Next session, Sumner’s amendment prevailed, but the President again vetoed the bill. Sumner made at the close of the session an unsuccessful attempt to make the same condition in the bill to admit Nebraska but failed; the President did not sign that bill. At the next session, the bill with Negro suffrage was passed over the President’s veto. Sumner opposed the admission of Tennessee because Negroes were denied the right to vote. He failed to influence public sentiment but made his opponents apologetic.5
Sumner wrote to F. W. Bird, January 10, 1867:
I think you will be satisfied with the result on Nebraska and Colorado. The declaration that there shall be no exclusion from the elective franchise on account of color is not in the form which I preferred; but you have the declaration, which to my mind is a great gain. Is it not? And thus ends a long contest, where at first I was alone. Mr. Stewart of Nevada, who is sitting near me, says that “it cannot be said now that the Republican party is not committed to Negro suffrage.” You have (1) The District Bill; (2) The Nebraska Bill; (3) The Colorado Bill; and (4) The Territorial Bill passed today, declaring that in the territories there shall be no exclusion from the suffrage on account of color.
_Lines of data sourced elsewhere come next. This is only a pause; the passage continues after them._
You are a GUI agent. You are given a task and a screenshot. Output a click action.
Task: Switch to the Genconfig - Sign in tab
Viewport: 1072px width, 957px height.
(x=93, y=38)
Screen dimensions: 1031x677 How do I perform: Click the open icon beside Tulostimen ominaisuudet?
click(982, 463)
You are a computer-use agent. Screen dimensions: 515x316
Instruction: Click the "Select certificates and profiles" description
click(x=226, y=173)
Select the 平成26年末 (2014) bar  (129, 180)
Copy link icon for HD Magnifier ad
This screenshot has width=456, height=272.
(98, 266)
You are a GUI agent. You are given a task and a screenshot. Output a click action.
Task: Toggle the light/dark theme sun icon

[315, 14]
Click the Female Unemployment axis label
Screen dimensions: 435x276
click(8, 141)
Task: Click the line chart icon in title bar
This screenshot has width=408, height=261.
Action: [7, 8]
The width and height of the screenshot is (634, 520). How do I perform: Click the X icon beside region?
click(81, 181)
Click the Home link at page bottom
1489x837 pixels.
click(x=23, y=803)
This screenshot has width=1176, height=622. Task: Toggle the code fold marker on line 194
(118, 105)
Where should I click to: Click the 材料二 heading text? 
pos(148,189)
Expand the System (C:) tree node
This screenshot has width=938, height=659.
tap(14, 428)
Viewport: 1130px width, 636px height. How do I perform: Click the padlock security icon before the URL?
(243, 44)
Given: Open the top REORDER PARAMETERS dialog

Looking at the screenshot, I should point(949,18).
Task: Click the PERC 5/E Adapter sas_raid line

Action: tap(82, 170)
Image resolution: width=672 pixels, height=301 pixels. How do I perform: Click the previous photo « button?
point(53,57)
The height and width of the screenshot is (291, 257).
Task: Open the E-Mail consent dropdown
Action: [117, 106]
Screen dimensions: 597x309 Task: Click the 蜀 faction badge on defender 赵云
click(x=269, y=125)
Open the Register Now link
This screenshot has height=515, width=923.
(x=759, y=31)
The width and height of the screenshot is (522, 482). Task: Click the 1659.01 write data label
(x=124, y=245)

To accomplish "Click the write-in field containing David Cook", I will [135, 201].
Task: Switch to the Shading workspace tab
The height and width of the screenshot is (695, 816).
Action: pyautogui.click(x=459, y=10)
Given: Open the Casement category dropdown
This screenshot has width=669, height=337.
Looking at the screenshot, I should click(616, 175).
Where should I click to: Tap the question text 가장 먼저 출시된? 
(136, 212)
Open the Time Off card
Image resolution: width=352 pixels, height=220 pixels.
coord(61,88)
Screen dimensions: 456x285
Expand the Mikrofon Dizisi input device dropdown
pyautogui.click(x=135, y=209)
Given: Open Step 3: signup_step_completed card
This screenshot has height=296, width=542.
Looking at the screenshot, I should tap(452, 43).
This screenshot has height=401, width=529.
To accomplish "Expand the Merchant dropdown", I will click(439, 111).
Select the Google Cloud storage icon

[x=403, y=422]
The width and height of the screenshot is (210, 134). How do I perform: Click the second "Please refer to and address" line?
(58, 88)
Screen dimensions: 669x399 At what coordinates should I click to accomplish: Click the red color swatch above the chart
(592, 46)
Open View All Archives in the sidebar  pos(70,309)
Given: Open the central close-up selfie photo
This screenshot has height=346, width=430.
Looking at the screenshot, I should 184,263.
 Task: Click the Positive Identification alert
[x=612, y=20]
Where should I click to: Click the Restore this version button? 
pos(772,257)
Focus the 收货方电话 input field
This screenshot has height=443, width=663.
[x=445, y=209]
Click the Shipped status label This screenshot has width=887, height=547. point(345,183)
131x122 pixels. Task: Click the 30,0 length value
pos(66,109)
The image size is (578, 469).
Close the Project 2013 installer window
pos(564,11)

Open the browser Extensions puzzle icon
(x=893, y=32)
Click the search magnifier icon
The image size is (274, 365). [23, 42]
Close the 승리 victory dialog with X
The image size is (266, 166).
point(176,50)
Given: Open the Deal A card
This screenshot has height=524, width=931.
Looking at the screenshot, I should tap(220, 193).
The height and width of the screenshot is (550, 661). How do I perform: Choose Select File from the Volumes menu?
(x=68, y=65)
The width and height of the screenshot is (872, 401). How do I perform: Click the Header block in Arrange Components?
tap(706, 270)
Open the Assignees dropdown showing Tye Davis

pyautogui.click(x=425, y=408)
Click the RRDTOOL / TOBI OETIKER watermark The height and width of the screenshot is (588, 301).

In February, 1867, from the Committee of Fifteen, Stevens presented the leading Reconstruction measure. This measure declared that life and property were not safe in the former Confederate states, and that good order had to be enforced until loyal governments could be legally established. It divided the Confederate states into five military divisions: one, Virginia; two, North and South Carolina; three, Georgia, Alabama and Florida; four, Mississippi and Arkansas; five, Louisiana and Texas. A general with sufficient forces was to be assigned to each of these districts. These generals might use the United States civil courts to enforce the laws, but if these were not effective, they might govern through military commissions. The sentences of commissions must be approved by the commanding officers. United States courts should issue no writs of habeas corpus against the acts of these commissions.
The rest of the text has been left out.